» Problem to work on
Extend the worked exercise comparing zero-order hold with the bilinear transform, starting after its final sentence.

» Excerpt
2. Take the stable mode \(\lambda=-1+2i\) and a step size \(\Delta=0.5\). Compute the discrete eigenvalue \(\mu=e^{\lambda\Delta}\) for zero-order hold and \(\mu=\frac{1+\frac\Delta2\lambda}{1-\frac\Delta2\lambda}\) for the bilinear transform. Report \(|\mu|\) for each. Confirm that both satisfy \(|\mu|<1\), and decide which map sends the eigenvalue closer to the unit circle.

   TipSolution

   For zero-order hold, \(\mu=e^{\lambda\Delta}=e^{(-1+2i)/2}=e^{-1/2}(\cos 1+i\sin 1)\), with magnitude \(|\mu|=e^{(\Real\lambda)\Delta}=e^{-1/2}=0.6065\). For the bilinear transform, with \(\tfrac\Delta2\lambda=-0.25+0.5i\),

   \[ \mu=\frac{1+\tfrac\Delta2\lambda}{1-\tfrac\Delta2\lambda} =\frac{0.75+0.5i}{1.25-0.5i}, \]

   which has magnitude \(|\mu|=0.6695\). Both lie strictly inside the unit disc, as they must for a mode with \(\Real\lambda<0\). The bilinear value is larger, so it sits closer to the unit circle: the bilinear map does not contract a stable mode as strongly as zero-order hold does.

» Provided data
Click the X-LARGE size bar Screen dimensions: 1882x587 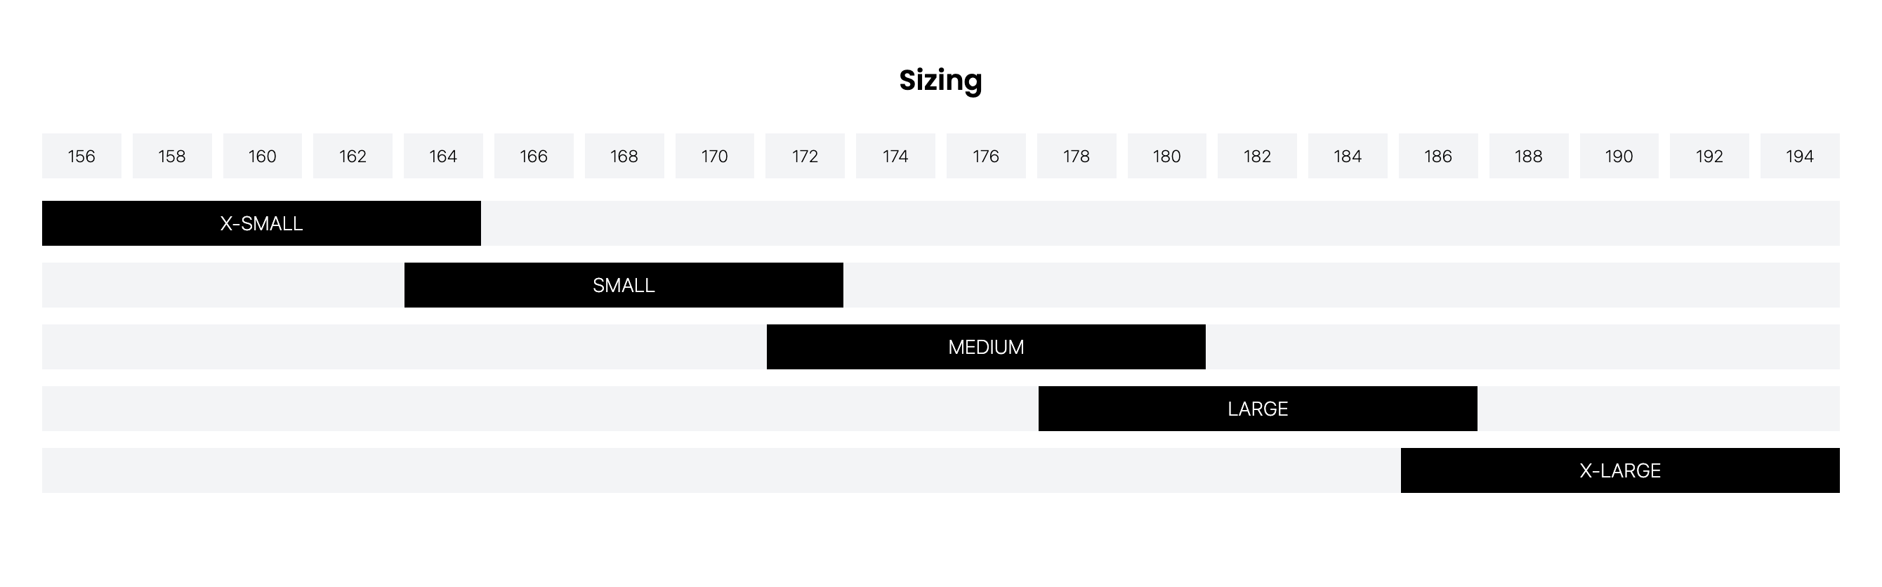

» Result for this exercise
   import numpy as np
   
   lam, Delta = -1 + 2j, 0.5
   mu_zoh = np.exp(lam * Delta)
   mu_bil = (1 + (Delta / 2) * lam) / (1 - (Delta / 2) * lam)
   print(abs(mu_zoh), abs(mu_bil))   # 0.6065  0.6695

3. For zero-order hold and a fixed continuous eigenvalue \(\lambda=a+ib\) with \(a<0\), write \(\mu(\Delta)=e^{\lambda\Delta}\) and show that \(|\mu(\Delta)|=e^{a\Delta}\) decreases as \(\Delta\) grows. Using the half-life formula \(m_{1/2}=\log 2/(-\log|\mu|)\), express \(m_{1/2}\) in terms of \(\Delta\) and \(a\) and explain why halving \(\Delta\) doubles the number of positions over which the mode persists.

   TipSolution

   Since \(\mu=e^{\lambda\Delta}=e^{a\Delta}e^{ib\Delta}\) and the second factor has unit modulus, \(|\mu(\Delta)|=e^{a\Delta}\). With \(a<0\) the exponent \(a\Delta\) becomes more negative as \(\Delta\) grows, so \(|\mu(\Delta)|\) decreases: a larger step forgets more per step. Substituting \(\log|\mu|=a\Delta\) into the half-life formula,

   \[ m_{1/2} =\frac{\log 2}{-\log|\mu|} =\frac{\log 2}{-a\Delta} =\frac{1}{\Delta}\cdot\frac{\log 2}{-a}. \]

   The factor \(\log 2/(-a)\) is the continuous half-life in time units, fixed by the mode. Dividing by \(\Delta\) converts that continuous duration into a count of discrete positions. Halving \(\Delta\) doubles \(1/\Delta\), so the same continuous half-life now spans twice as many positions: the mode decays the same amount in real time, but that decay is spread over more steps.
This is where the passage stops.